Trouvé sur Glaukôpidos, via caelestis de chez (ou le ? je ne sais jamais) sauvage noble, alors, le voilà, comme promis : le nouveau poème de Sappho V.O. (grec ancien), trouvé sur un papyrus de l’Université de Cologne.

῎Υμμες πεδὰ Μοίσαν ἰ]ο̣κ[ό]λ̣πων κάλα δῶρα, παῖδες,
σπουδάσδετε καὶ τὰ]ν̣ φιλἀοιδον λιγύραν χελύνναν·

ἔμοι δ᾽ἄπαλον πρίν] π̣οτ᾽ [ἔ]ο̣ντα χρόα γῆρας ἤδη
ἐπέλλαβε, λεῦκαι δ’ ἐγ]ένοντο τρίχες ἐκ μελαίναν·

βάρυς δέ μ’ ὀ [θ]ῦμο̣ς̣ πεπόηται, γόνα δ’ [ο]ὐ φέροισι,
τὰ δή ποτα λαίψηρ’ ἔον ὄρχησθ’ ἴσα νεβρίοισι.

τὰ <μὲν> στεναχίσδω θαμέως· ἀλλὰ τί κεν ποείην;
ἀγήραον ἄνθρωπον ἔοντ᾽ οὐ δύνατον γένεσθαι

καὶ γἀρ π̣[ο]τ̣α̣ Τίθωνον ἔφαντο βροδόπαχυν Αὔων
ἔρωι φ̣ . . α̣θ̣ε̣ισαν βάμεν’ εἰς ἔσχατα γᾶς φέροισα[ν,

ἔοντα̣ [κ]ά̣λ̣ο̣ν καὶ νέον, ἀλλ’ αὖτον ὔμως ἔμαρψε
χρόνωι π̣ό̣λ̣ι̣ο̣ν̣ γῆρας, ἔχ[ο] ν̣τ’ ἀθανάταν ἄκοιτιν.

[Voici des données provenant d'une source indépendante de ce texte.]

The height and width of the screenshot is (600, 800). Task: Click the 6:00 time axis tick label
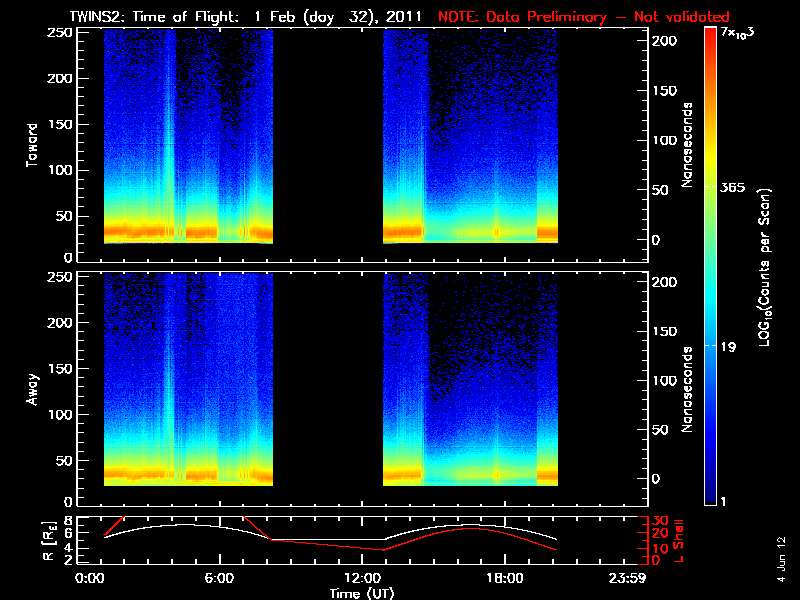point(219,579)
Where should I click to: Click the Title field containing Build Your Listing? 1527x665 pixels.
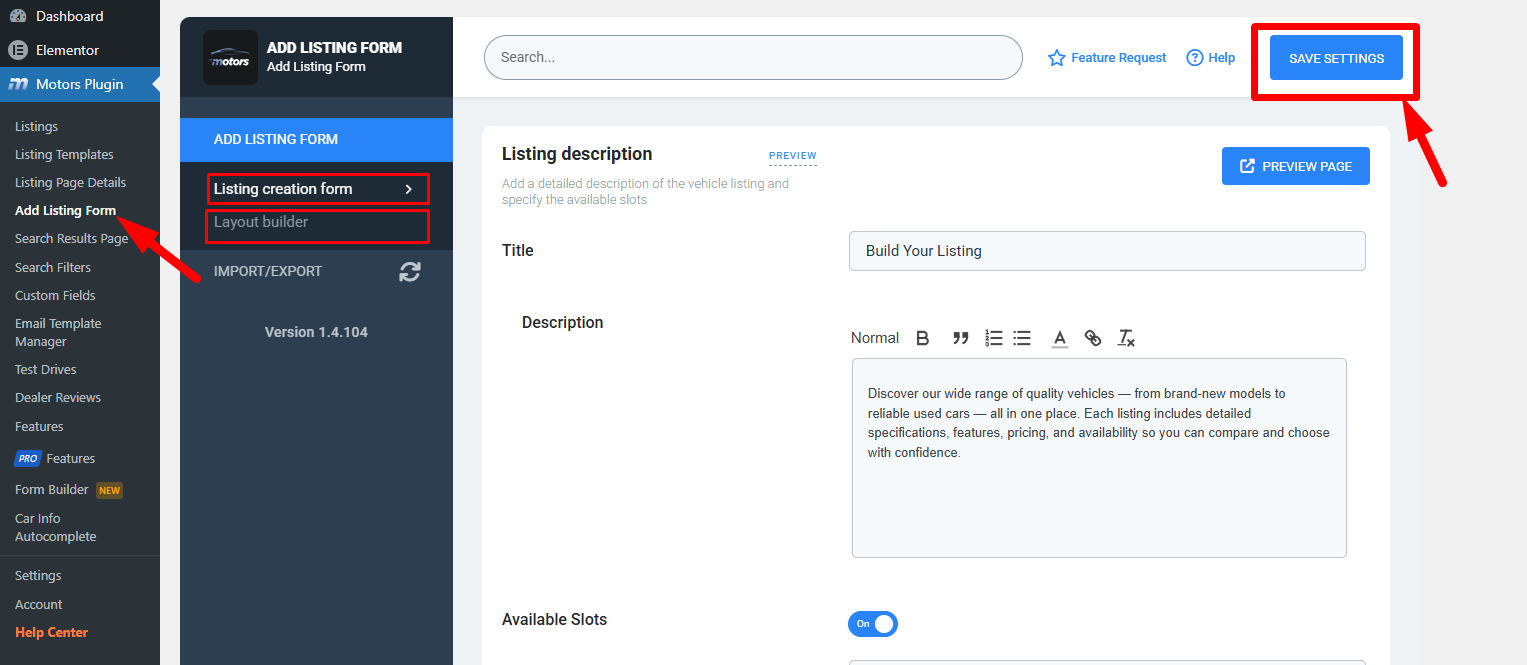[1106, 251]
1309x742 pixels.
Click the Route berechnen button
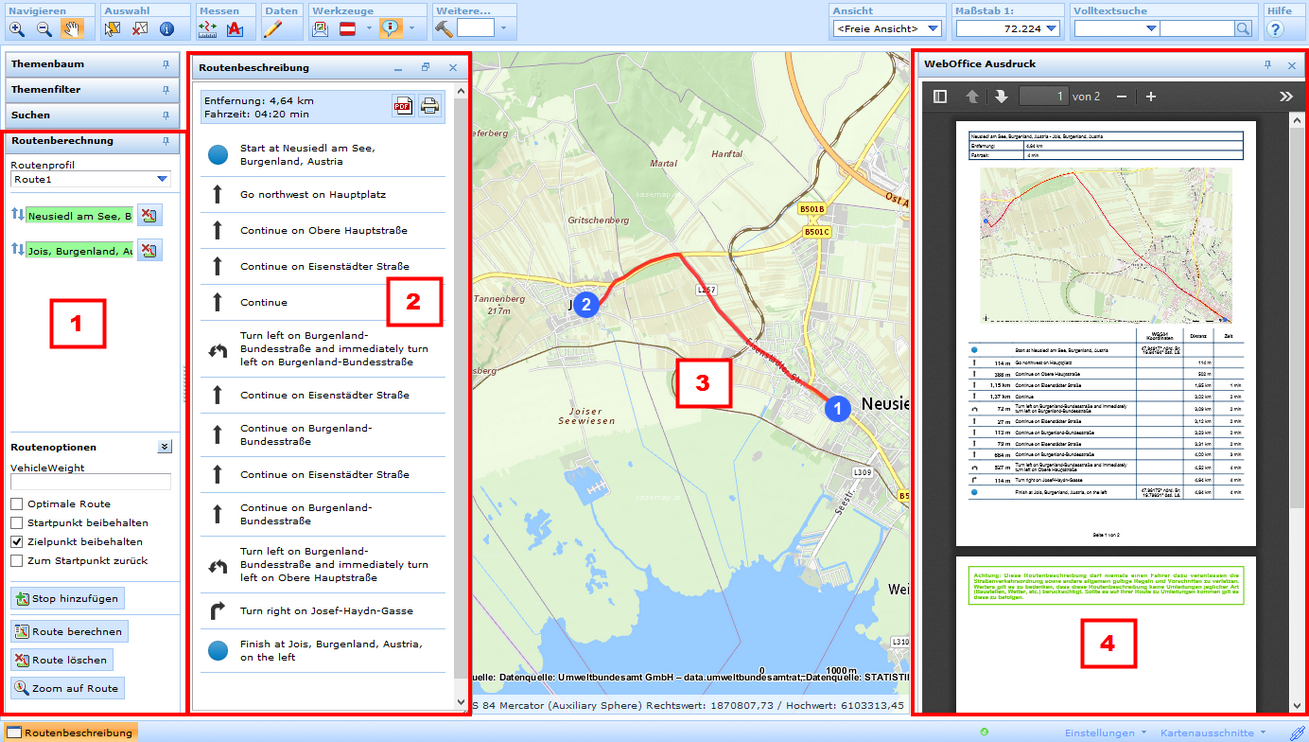68,631
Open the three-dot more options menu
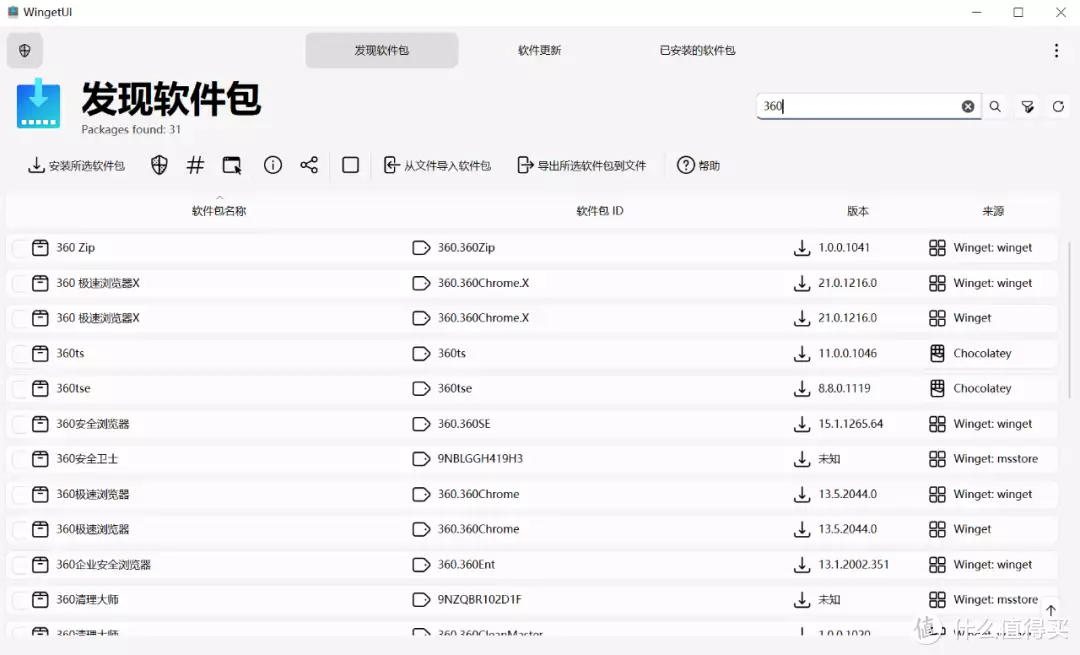 (1056, 50)
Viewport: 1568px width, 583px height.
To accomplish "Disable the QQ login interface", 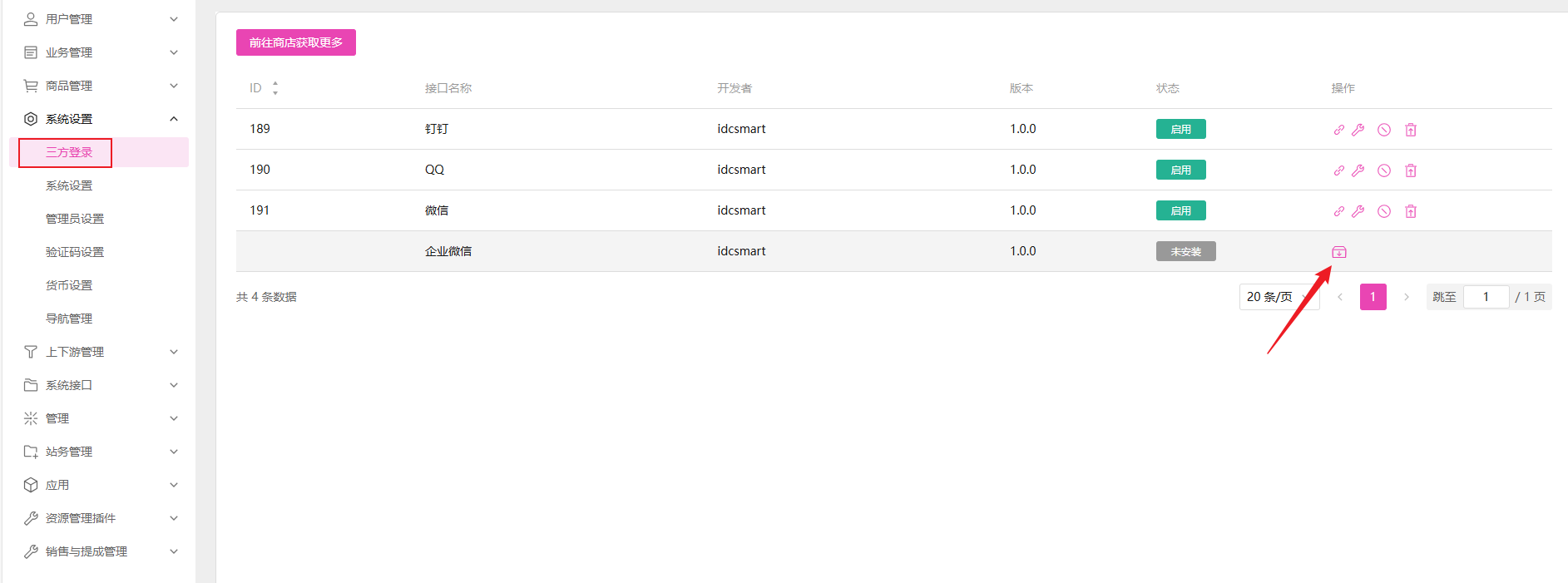I will tap(1384, 170).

(Ce sont des lettres grecques Unicode, faut donc installer une police convenable, le cas échéant.)

Il est où, mon dictionnaire et le précis de poétique ?

Mise à jour du 1 juillet 2005:

  1. Après un petit débat intéressant dans le salon bien agréable de Language Hat, j’ai corrigé deux erreurs dans la transcription. William note sèchement qu’est un rare cas de voir un cas de corruption de texte se dérouler devant ses yeux..

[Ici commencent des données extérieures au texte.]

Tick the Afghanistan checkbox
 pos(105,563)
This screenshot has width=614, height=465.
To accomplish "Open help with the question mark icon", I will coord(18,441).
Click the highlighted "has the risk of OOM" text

  2. Caelestis a encore davantage, dont une translitération en alphabet latin. Aussi, c’est un vrai philologue qui s’y connaît.

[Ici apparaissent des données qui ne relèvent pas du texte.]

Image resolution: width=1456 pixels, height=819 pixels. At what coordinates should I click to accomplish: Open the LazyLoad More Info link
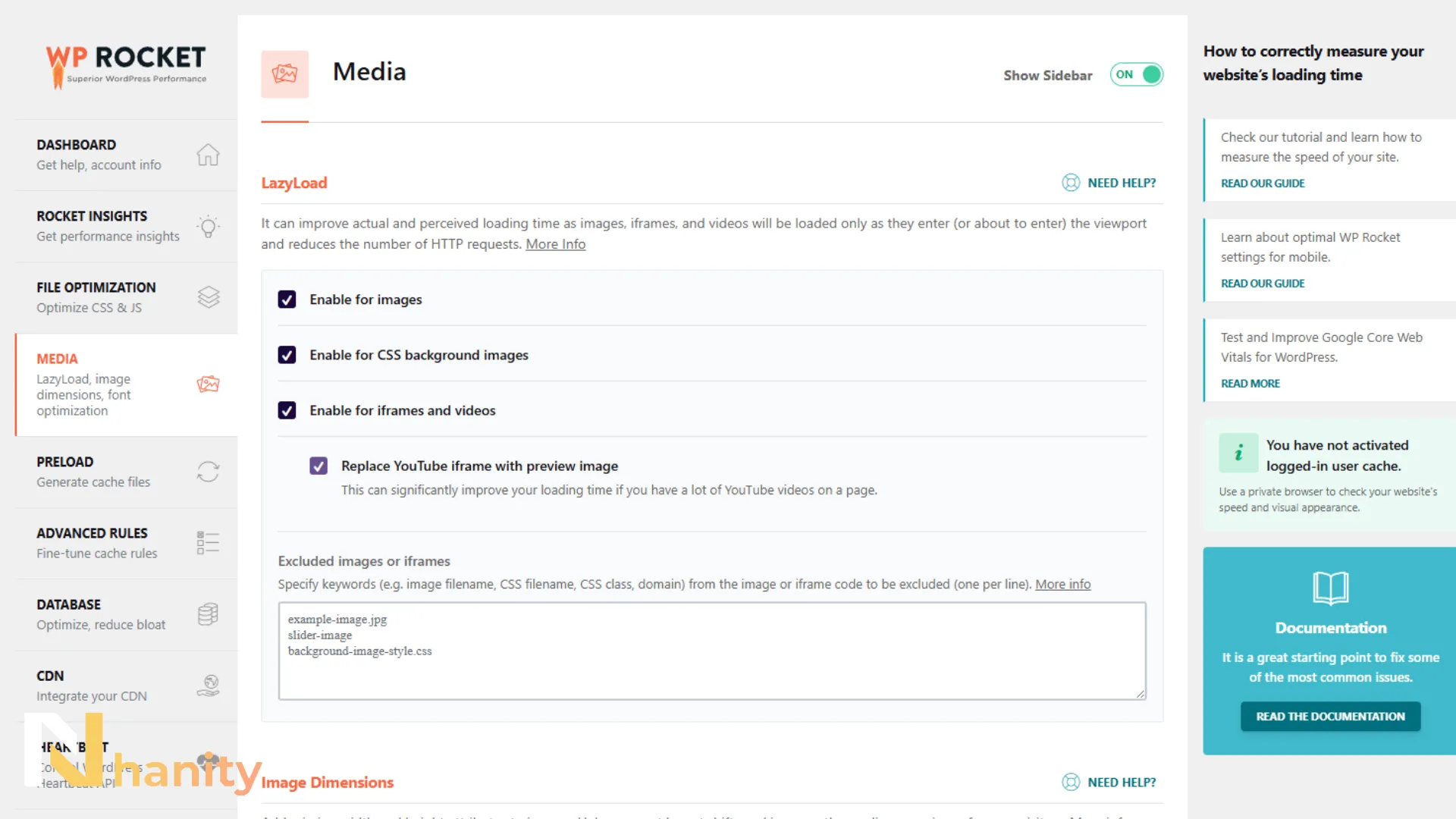point(556,244)
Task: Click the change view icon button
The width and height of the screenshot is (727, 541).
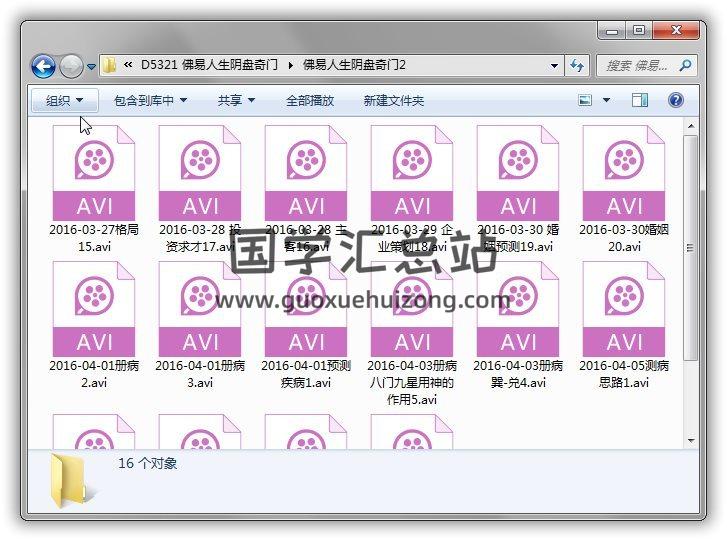Action: (586, 100)
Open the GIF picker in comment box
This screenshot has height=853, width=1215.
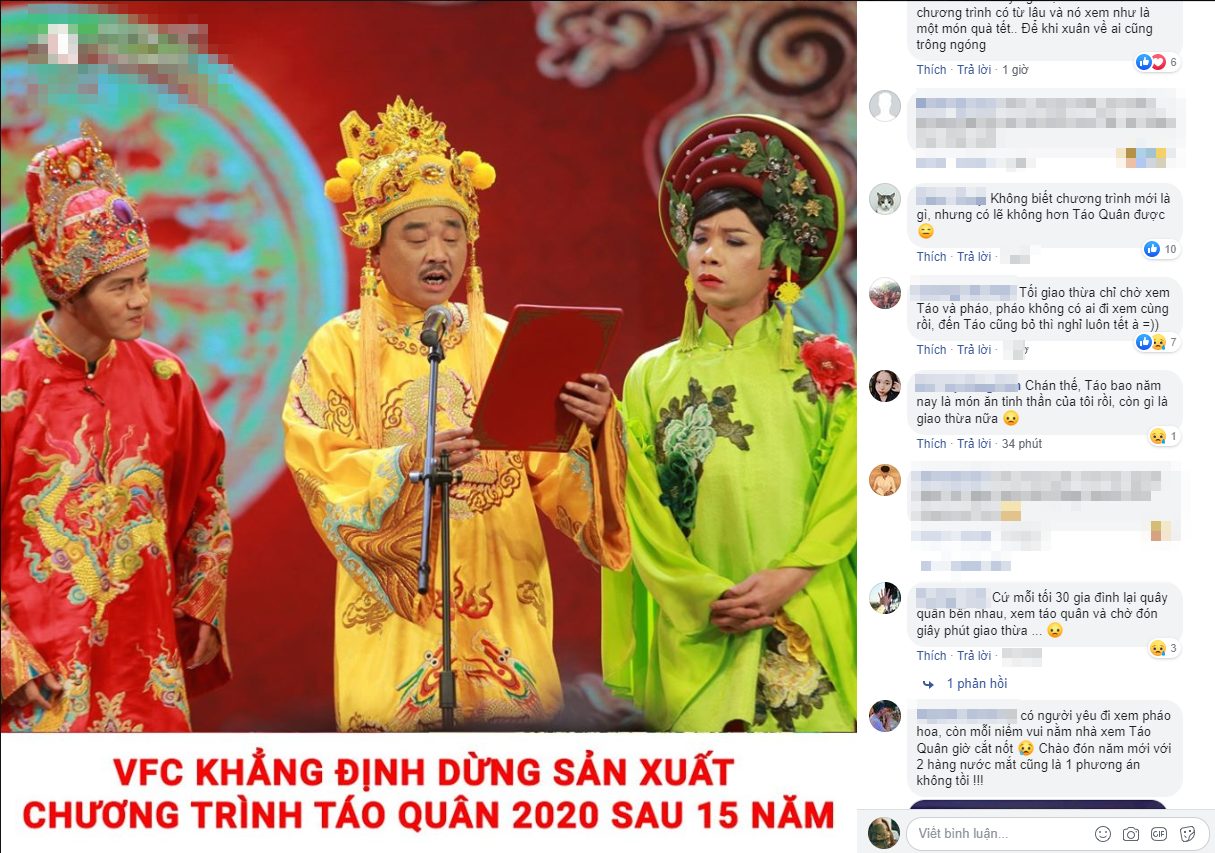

  3. Il y a une légère controverse sur le sens de l’adjectif ἰόκολπος modifiant “des muses”. La traduction anglais de West (copiée ici) a « fragrant-blossomed » (aux fleurs parfumées). Mais la dépèche Reuters basée sur ses contributions donne « fragrant-bosomed » (aux seins parfumés), ce qui semble correct à priori — « les seins [au parfum de] violettes »). D’autres prefèrent y le mot « ceinture » et interprètent la référence aux violettes comme sa couleur.

  4. Et pour les germanophones : deutsche Übersetzung des Sappho-Gedichts, avec commentaire de Michael Gronewald (Uni Cologne), l’un des chercheurs qui l’ont découvert.


I won’t write, or not yet, and in any case not exhaustively, about what kept me off the blogosphere for so long, or indeed entirely offline. But I’m recovering, I think. My apologies go to all e-mail correspondents whose notes I still have to fish out of the mess in my inbox, and to answer.

This blog’s first birthday is put off till when the road is a bit less bumpy.

What about the new poem in this entry’s title, you’re wondering? It is actually over 2600 years old: another one of Sappho’s works has been discovered. Just lucky that the Egyptians used poetry as mummy wrappers.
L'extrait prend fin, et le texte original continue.